Data shown
◇ ◇ ◇ ◇ ◇ ◇ ◇

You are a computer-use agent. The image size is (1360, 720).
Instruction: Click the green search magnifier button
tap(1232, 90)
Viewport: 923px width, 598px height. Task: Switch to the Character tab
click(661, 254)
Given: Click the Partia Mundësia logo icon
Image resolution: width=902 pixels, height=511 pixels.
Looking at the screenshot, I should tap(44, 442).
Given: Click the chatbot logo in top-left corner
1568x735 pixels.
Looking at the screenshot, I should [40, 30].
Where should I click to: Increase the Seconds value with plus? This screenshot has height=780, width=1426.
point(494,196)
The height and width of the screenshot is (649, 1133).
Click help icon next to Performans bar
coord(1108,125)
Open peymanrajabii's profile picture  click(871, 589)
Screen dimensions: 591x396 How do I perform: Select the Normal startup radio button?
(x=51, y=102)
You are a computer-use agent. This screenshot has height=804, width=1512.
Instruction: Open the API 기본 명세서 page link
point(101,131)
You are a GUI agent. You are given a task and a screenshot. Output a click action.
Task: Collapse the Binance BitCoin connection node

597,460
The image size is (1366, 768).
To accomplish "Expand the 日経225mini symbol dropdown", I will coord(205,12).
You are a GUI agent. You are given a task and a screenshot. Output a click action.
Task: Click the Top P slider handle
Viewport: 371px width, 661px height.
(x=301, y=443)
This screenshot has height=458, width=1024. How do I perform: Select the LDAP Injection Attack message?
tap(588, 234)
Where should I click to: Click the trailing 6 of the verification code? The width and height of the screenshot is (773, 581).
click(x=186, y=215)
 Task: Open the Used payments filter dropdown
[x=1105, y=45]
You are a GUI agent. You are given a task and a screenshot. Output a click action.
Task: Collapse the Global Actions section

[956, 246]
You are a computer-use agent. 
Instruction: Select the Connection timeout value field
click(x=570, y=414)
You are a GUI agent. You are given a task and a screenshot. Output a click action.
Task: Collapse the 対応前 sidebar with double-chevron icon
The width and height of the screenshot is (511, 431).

◇ ◇ ◇ ◇ ◇ ◇ ◇

Copy out the lines above verbatim, starting at the line containing "The image size is (1366, 768)." and continuing down through the last of the lines.

Response
The image size is (1366, 768).
To accomplish "Expand the 日経225mini symbol dropdown", I will coord(205,12).
You are a GUI agent. You are given a task and a screenshot. Output a click action.
Task: Click the Top P slider handle
Viewport: 371px width, 661px height.
(x=301, y=443)
This screenshot has height=458, width=1024. How do I perform: Select the LDAP Injection Attack message?
tap(588, 234)
Where should I click to: Click the trailing 6 of the verification code? The width and height of the screenshot is (773, 581).
click(x=186, y=215)
 Task: Open the Used payments filter dropdown
[x=1105, y=45]
You are a GUI agent. You are given a task and a screenshot. Output a click action.
Task: Collapse the Global Actions section

[956, 246]
You are a computer-use agent. 
Instruction: Select the Connection timeout value field
click(x=570, y=414)
You are a GUI agent. You are given a task and a screenshot. Output a click action.
Task: Collapse the 対応前 sidebar with double-chevron icon
The width and height of the screenshot is (511, 431).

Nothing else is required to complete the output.